In the data, rewrite everything from the line containing "Task: Open preferences with the gear icon" down to the line containing "coord(568,147)", swapping "History" for "Archive" and leaving all else unchanged.

* [ENTRIES SHOWN]:
-- Start --
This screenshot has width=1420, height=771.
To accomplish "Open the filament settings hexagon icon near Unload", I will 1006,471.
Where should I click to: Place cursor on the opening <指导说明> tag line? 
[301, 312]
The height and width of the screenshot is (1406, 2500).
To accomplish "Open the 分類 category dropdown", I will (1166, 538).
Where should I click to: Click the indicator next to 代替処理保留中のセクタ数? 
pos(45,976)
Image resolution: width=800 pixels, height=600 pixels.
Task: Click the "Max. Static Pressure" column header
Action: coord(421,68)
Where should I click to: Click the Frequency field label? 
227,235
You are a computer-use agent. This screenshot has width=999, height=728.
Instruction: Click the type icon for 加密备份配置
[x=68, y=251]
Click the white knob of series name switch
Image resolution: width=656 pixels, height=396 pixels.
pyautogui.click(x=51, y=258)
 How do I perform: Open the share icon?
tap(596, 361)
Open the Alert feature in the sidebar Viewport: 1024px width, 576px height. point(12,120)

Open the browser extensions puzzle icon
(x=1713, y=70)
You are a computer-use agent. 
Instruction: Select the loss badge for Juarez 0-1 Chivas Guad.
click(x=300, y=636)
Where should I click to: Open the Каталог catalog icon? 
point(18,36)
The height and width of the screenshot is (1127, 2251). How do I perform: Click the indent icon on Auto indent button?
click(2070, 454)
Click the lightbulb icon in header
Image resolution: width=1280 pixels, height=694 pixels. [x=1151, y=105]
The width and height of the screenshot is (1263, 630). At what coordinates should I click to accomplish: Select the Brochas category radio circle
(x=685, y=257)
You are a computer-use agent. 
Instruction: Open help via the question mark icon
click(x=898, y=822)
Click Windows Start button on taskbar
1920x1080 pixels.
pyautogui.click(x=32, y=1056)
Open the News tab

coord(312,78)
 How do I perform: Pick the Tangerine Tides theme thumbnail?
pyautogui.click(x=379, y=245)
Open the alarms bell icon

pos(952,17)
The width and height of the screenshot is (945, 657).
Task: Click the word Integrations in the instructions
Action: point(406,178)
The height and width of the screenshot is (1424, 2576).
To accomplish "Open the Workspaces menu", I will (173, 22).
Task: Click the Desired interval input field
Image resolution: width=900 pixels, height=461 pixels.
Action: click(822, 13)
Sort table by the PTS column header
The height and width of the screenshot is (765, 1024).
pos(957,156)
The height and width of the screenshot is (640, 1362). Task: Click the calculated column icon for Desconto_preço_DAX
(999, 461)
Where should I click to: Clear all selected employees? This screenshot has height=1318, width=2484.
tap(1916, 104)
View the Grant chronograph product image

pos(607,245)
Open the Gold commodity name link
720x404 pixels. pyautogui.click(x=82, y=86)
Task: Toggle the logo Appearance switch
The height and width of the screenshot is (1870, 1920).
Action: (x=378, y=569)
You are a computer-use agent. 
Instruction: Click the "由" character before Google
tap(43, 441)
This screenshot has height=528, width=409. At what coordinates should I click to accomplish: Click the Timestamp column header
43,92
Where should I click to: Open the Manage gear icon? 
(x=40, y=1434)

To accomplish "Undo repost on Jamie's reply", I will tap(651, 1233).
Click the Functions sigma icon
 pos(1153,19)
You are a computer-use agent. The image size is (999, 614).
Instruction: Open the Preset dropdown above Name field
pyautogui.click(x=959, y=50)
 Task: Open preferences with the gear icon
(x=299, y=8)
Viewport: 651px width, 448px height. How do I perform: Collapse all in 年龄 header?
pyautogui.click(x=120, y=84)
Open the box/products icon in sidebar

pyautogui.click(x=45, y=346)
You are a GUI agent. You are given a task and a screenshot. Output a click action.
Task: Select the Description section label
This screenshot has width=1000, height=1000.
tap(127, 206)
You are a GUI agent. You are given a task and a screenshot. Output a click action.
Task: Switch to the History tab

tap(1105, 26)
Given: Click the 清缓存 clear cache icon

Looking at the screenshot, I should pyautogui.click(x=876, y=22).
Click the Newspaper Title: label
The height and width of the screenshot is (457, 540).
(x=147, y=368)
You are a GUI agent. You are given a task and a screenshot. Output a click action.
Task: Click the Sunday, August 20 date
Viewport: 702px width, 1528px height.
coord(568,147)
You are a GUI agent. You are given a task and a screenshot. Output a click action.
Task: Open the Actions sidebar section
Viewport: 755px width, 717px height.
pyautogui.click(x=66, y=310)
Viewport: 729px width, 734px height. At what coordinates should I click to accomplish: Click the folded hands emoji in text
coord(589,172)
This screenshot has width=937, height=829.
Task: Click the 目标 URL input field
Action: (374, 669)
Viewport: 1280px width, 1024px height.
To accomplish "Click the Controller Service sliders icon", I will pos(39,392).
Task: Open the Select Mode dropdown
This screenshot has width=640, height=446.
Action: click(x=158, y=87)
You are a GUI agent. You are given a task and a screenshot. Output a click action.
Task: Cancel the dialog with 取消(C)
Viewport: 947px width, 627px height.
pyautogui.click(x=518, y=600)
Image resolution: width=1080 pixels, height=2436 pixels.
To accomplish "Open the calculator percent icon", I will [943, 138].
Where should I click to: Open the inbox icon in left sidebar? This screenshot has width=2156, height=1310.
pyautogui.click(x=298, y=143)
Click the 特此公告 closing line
-- End --
* [THE REPLY]:
 Task: Open preferences with the gear icon
(x=299, y=8)
Viewport: 651px width, 448px height. How do I perform: Collapse all in 年龄 header?
pyautogui.click(x=120, y=84)
Open the box/products icon in sidebar

pyautogui.click(x=45, y=346)
You are a GUI agent. You are given a task and a screenshot. Output a click action.
Task: Select the Description section label
This screenshot has width=1000, height=1000.
tap(127, 206)
You are a GUI agent. You are given a task and a screenshot. Output a click action.
Task: Switch to the Archive tab

tap(1105, 26)
Given: Click the 清缓存 clear cache icon

Looking at the screenshot, I should pyautogui.click(x=876, y=22).
Click the Newspaper Title: label
The height and width of the screenshot is (457, 540).
(x=147, y=368)
You are a GUI agent. You are given a task and a screenshot. Output a click action.
Task: Click the Sunday, August 20 date
Viewport: 702px width, 1528px height.
coord(568,147)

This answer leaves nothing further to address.